Verfassungsschutzbericht: Weiterhin steigende Gefahren für unseren freiheitlich-demokratischen Rechtsstaat

Zur Vorstellung des Verfassungsschutzberichts 2020 erklären Konstantin von Notz, Stellvertretender Fraktionsvorsitzender und Irene Mihalic, Sprecherin für Innenpolitik:

Der aktuelle Verfassungsschutzbericht zeigt erneut: Unser freiheitlich-demokratischer Rechtsstaat steht von vielen Seiten unter massivem Druck. Die größte Gefahr geht in Deutschland vom Rechtsextremismus und Antisemitismus aus. Der enorme Anstieg des rechtsextremistischen Gewalttatpotenzials sowie die Vernetzungsmechanismen sind hochgradig besorgniserregend.

Rechtsextreme, Querdenker, Anhänger der Neuen Rechten und Reichsbürger sind Teil der Corona-Protestbewegungen und nutzen gezielt Soziale Medien, um ihre menschenverachtende Ideologie zu verbreiten. Sie wollen mit teilweise demokratiezersetzenden, rassistischen und antisemitischen Inhalten bis tief in die Mitte der Gesellschaft hineinwirken und den öffentlichen Diskurs und die Grenzen des Sagbaren zu ihren Gunsten verschieben.

Insgesamt rächt sich bis heute, dass man bei der Aufklärung rechtsextremistischer Netzwerke und rassistischer und antisemitischer Taten, seit Jahrzehnten und vor allem mit Blick auf den NSU-Komplex, nicht präzise genug in der Beobachtung und Aufklärung war. Die bestehenden Strukturen und Vernetzungen wurden jahrelang verkannt, missinterpretiert und unterschätzt, statt diese konsequent zu bekämpfen.

Auch die zunehmende Gewalt im Bereich des Linksextremismus ist beunruhigend. Hier braucht es Wachsamkeit und eine ernsthafte und wissenschaftlich fundierte Analyse der Entwicklungen in diesem Phänomenbereich. Weiterhin besteht auch erhebliches Gefahrenpotenzial im extremistischen Islamismus.

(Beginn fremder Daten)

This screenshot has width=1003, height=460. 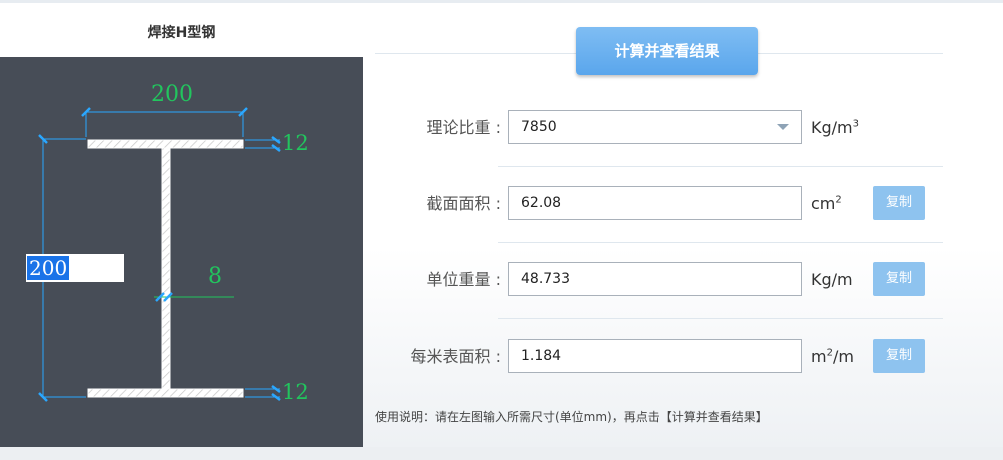 What do you see at coordinates (48, 268) in the screenshot?
I see `height-input-value: 200` at bounding box center [48, 268].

Die Große Koalition beweist dem Verfassungsschutz gerade in diesen Zeiten einen Bärendienst, wenn sie einmal mehr ineffektive und verfassungsrechtlich hoch problematische Instrumente wie die Quellen-TKÜ plus zu legalisieren versucht. Dabei bräuchte es klare Befugnisse, gute personelle und sachliche Ausstattung und einen grundlegenden Neustart. Klare rechtsstaatliche Befugnisse sowie die Einführung eines längst überfälligen Goldstandards bei der Rechts- und Fachaufsicht sind dringend erforderlich, um den Verfassungsschutz als Frühwarnsystem endlich tatsächlich zu stärken und Verfassungsfeinde aus allen Phänomenbereichen mit aller rechtsstaatlichen Entschlossenheit zu bekämpfen, statt Symbolpolitik zu betreiben.